When Chinese officials speak at Davos, they cater to their audience of global capitalist elites. Back in 2017, Xi Jinping, leader of the Chinese Communist party, quoted Charles Dickens and the Swiss founder of the Red Cross Henry Dunant to launch a defence of economic globalisation. “Pursuing protectionism is like locking oneself in a dark room,” he said then.

This year, it was the turn of Liu He, a vice premier who is regarded as China’s “economic tsar”. His message at Davos last week was that after three years wrestling with the pandemic, “China is coming back”. He also pledged strong support for China’s beleaguered private sector and promised that the door to foreign investment will “only open up further”. Was Liu merely trying to win his audience?

Probably not. Beijing’s renewed embrace of the private sector and foreign investors is consistent with recent high-level policy statements made in Beijing. Han Wenxiu, a senior official in the Central Financial and Economic Affairs Commission — a body headed by Xi himself — articulated similar undertakings for private capital and foreign businesses in a speech in late December.

The outside world therefore should take China’s signals of a reset in economic policy seriously — even though doing so requires a leap of faith. A heavy-handed regulatory crackdown on 13 leading privately owned internet companies has wiped trillions of US dollars off the value of their shares over the past two years.
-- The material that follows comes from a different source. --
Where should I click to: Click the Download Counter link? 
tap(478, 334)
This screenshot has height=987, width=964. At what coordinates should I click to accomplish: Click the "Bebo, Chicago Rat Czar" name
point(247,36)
Foreign multinationals have also had a torrid time. A survey of the 1,800 members of the EU Chamber of Commerce in China last year found that 23 per cent were considering shifting current or planned investments out of China — the highest ever recorded. A full 77 per cent also reported that China’s attractiveness as a future investment destination has decreased.

Thus it is not charity that is inducing China to change its tune. An anaemic GDP growth rate of 3 per cent last year, an urban youth unemployment rate that stood at 17 per cent in December, a slumping property market, widespread debt stress at the local government level, a faltering export performance and several other frailties have convinced Beijing that it needs to court all potential sources of economic growth.

Indeed, its chaotic pivot from “zero-Covid”, which started in December, was probably precipitated as much by frustration within China’s political and business hierarchies as it was by street demonstrations in more than 20 cities in November.

However, it should be recognised that China’s plan to reopen and embrace the private sector does not signify a diminution in Xi’s obsession with control. State control over private companies has been stepped up. Alibaba and Tencent, for instance, have had to cede “golden shares” to state entities, which allow officials to take board seats and veto certain company decisions.

In other evidence of bolstered state control, China is instituting a “traffic light” system to regulate share offerings. Private companies in sectors that align with Beijing’s strategic priorities — such as semiconductors — may get green lights to launch IPOs while others in less favoured sectors such as education and alcohol may be prevented from doing so, according to Gavekal Dragonomics, a consultancy.

China should recognise that giving better treatment to the private sector and multinationals cannot be a matter of expediency. Such policies must be long-term and sustainable if Beijing wishes to build trust. If officials travel to Davos to express fealty to a creed of open markets only to reverse course once back home, it will inflict lasting damage to China’s reputation.